··· RECORD SET ···

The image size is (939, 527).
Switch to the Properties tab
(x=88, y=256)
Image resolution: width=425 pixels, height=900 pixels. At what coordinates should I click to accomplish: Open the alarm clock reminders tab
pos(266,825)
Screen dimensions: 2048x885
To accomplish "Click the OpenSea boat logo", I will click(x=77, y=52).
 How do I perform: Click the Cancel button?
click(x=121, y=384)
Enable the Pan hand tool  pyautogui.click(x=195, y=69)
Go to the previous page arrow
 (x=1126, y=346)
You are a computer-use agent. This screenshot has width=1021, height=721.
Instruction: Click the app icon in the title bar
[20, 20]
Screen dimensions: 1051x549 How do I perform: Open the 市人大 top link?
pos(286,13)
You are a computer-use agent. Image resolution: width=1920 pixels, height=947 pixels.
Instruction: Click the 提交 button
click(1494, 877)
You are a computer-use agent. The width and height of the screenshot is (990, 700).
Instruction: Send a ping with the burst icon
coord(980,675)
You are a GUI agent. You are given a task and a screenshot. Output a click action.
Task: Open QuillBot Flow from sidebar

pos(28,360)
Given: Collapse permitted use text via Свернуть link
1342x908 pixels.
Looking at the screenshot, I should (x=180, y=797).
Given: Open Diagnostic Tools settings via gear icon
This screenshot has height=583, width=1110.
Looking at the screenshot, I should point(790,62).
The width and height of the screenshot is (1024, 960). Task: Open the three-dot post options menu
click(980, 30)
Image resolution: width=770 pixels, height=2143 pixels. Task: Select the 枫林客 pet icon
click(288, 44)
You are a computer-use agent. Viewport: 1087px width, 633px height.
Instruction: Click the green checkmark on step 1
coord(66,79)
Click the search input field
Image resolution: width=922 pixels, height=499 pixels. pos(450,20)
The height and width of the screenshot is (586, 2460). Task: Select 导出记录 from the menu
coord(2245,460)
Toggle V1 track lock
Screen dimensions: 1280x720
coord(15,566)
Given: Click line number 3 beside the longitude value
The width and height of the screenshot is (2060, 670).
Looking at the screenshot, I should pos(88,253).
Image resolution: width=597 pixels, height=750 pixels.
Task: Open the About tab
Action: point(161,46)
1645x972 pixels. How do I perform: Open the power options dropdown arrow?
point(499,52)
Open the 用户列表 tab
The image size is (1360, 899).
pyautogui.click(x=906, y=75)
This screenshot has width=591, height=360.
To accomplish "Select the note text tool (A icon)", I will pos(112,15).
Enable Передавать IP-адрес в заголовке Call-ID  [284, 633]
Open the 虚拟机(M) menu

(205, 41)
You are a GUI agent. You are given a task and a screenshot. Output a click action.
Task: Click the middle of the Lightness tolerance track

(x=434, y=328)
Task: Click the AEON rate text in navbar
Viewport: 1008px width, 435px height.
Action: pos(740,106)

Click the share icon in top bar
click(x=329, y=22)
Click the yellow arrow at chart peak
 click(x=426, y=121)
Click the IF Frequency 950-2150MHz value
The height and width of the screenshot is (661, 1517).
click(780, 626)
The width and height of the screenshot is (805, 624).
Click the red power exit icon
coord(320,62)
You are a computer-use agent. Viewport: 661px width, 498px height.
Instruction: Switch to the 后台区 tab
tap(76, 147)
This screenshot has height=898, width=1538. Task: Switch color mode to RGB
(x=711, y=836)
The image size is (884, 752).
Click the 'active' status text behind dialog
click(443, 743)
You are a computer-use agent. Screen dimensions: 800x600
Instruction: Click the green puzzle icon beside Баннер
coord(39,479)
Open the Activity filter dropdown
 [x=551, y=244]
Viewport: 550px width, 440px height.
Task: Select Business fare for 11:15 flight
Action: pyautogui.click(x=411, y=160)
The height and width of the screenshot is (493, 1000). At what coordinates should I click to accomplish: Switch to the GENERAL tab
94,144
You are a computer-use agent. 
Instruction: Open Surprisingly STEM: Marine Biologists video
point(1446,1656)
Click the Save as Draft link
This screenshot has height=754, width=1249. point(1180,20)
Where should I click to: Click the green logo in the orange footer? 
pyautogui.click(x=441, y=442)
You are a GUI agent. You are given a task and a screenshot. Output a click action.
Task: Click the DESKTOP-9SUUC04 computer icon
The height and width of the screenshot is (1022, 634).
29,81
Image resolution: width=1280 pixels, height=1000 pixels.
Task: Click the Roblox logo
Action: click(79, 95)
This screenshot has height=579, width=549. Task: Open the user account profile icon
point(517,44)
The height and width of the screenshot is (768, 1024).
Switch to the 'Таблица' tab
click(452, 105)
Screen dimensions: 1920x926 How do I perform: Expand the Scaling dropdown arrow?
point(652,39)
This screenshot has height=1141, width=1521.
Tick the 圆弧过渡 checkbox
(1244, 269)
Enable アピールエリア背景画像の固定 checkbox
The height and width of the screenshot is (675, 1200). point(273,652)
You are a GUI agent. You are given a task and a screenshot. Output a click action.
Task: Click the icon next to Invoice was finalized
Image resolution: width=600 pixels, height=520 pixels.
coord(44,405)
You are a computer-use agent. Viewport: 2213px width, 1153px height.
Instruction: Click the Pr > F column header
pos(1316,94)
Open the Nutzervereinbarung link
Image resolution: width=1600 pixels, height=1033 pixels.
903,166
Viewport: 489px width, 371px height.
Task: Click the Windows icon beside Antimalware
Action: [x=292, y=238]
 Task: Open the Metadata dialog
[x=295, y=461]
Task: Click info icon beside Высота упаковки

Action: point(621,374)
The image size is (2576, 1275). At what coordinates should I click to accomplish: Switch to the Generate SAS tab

···

§ **PROBLEM TO SOLVE**: Write every line of the entries again, word for word.

§ **EXPECTED ANSWER**:
The image size is (939, 527).
Switch to the Properties tab
(x=88, y=256)
Image resolution: width=425 pixels, height=900 pixels. At what coordinates should I click to accomplish: Open the alarm clock reminders tab
pos(266,825)
Screen dimensions: 2048x885
To accomplish "Click the OpenSea boat logo", I will click(x=77, y=52).
 How do I perform: Click the Cancel button?
click(x=121, y=384)
Enable the Pan hand tool  pyautogui.click(x=195, y=69)
Go to the previous page arrow
 (x=1126, y=346)
You are a computer-use agent. This screenshot has width=1021, height=721.
Instruction: Click the app icon in the title bar
[20, 20]
Screen dimensions: 1051x549 How do I perform: Open the 市人大 top link?
pos(286,13)
You are a computer-use agent. Image resolution: width=1920 pixels, height=947 pixels.
Instruction: Click the 提交 button
click(1494, 877)
You are a computer-use agent. The width and height of the screenshot is (990, 700).
Instruction: Send a ping with the burst icon
coord(980,675)
You are a GUI agent. You are given a task and a screenshot. Output a click action.
Task: Open QuillBot Flow from sidebar

pos(28,360)
Given: Collapse permitted use text via Свернуть link
1342x908 pixels.
Looking at the screenshot, I should (x=180, y=797).
Given: Open Diagnostic Tools settings via gear icon
This screenshot has height=583, width=1110.
Looking at the screenshot, I should point(790,62).
The width and height of the screenshot is (1024, 960). Task: Open the three-dot post options menu
click(980, 30)
Image resolution: width=770 pixels, height=2143 pixels. Task: Select the 枫林客 pet icon
click(288, 44)
You are a computer-use agent. Viewport: 1087px width, 633px height.
Instruction: Click the green checkmark on step 1
coord(66,79)
Click the search input field
Image resolution: width=922 pixels, height=499 pixels. pos(450,20)
The height and width of the screenshot is (586, 2460). Task: Select 导出记录 from the menu
coord(2245,460)
Toggle V1 track lock
Screen dimensions: 1280x720
coord(15,566)
Given: Click line number 3 beside the longitude value
The width and height of the screenshot is (2060, 670).
Looking at the screenshot, I should pos(88,253).
Image resolution: width=597 pixels, height=750 pixels.
Task: Open the About tab
Action: point(161,46)
1645x972 pixels. How do I perform: Open the power options dropdown arrow?
point(499,52)
Open the 用户列表 tab
The image size is (1360, 899).
pyautogui.click(x=906, y=75)
This screenshot has width=591, height=360.
To accomplish "Select the note text tool (A icon)", I will pos(112,15).
Enable Передавать IP-адрес в заголовке Call-ID  [284, 633]
Open the 虚拟机(M) menu

(205, 41)
You are a GUI agent. You are given a task and a screenshot. Output a click action.
Task: Click the middle of the Lightness tolerance track

(x=434, y=328)
Task: Click the AEON rate text in navbar
Viewport: 1008px width, 435px height.
Action: pos(740,106)

Click the share icon in top bar
click(x=329, y=22)
Click the yellow arrow at chart peak
 click(x=426, y=121)
Click the IF Frequency 950-2150MHz value
The height and width of the screenshot is (661, 1517).
click(780, 626)
The width and height of the screenshot is (805, 624).
Click the red power exit icon
coord(320,62)
You are a computer-use agent. Viewport: 661px width, 498px height.
Instruction: Switch to the 后台区 tab
tap(76, 147)
This screenshot has height=898, width=1538. Task: Switch color mode to RGB
(x=711, y=836)
The image size is (884, 752).
Click the 'active' status text behind dialog
click(443, 743)
You are a computer-use agent. Screen dimensions: 800x600
Instruction: Click the green puzzle icon beside Баннер
coord(39,479)
Open the Activity filter dropdown
 [x=551, y=244]
Viewport: 550px width, 440px height.
Task: Select Business fare for 11:15 flight
Action: pyautogui.click(x=411, y=160)
The height and width of the screenshot is (493, 1000). At what coordinates should I click to accomplish: Switch to the GENERAL tab
94,144
You are a computer-use agent. 
Instruction: Open Surprisingly STEM: Marine Biologists video
point(1446,1656)
Click the Save as Draft link
This screenshot has height=754, width=1249. point(1180,20)
Where should I click to: Click the green logo in the orange footer? 
pyautogui.click(x=441, y=442)
You are a GUI agent. You are given a task and a screenshot. Output a click action.
Task: Click the DESKTOP-9SUUC04 computer icon
The height and width of the screenshot is (1022, 634).
29,81
Image resolution: width=1280 pixels, height=1000 pixels.
Task: Click the Roblox logo
Action: click(79, 95)
This screenshot has height=579, width=549. Task: Open the user account profile icon
point(517,44)
The height and width of the screenshot is (768, 1024).
Switch to the 'Таблица' tab
click(452, 105)
Screen dimensions: 1920x926 How do I perform: Expand the Scaling dropdown arrow?
point(652,39)
This screenshot has height=1141, width=1521.
Tick the 圆弧过渡 checkbox
(1244, 269)
Enable アピールエリア背景画像の固定 checkbox
The height and width of the screenshot is (675, 1200). point(273,652)
You are a GUI agent. You are given a task and a screenshot. Output a click action.
Task: Click the icon next to Invoice was finalized
Image resolution: width=600 pixels, height=520 pixels.
coord(44,405)
You are a computer-use agent. Viewport: 2213px width, 1153px height.
Instruction: Click the Pr > F column header
pos(1316,94)
Open the Nutzervereinbarung link
Image resolution: width=1600 pixels, height=1033 pixels.
903,166
Viewport: 489px width, 371px height.
Task: Click the Windows icon beside Antimalware
Action: [x=292, y=238]
 Task: Open the Metadata dialog
[x=295, y=461]
Task: Click info icon beside Высота упаковки

Action: point(621,374)
The image size is (2576, 1275). At what coordinates should I click to accomplish: Switch to the Generate SAS tab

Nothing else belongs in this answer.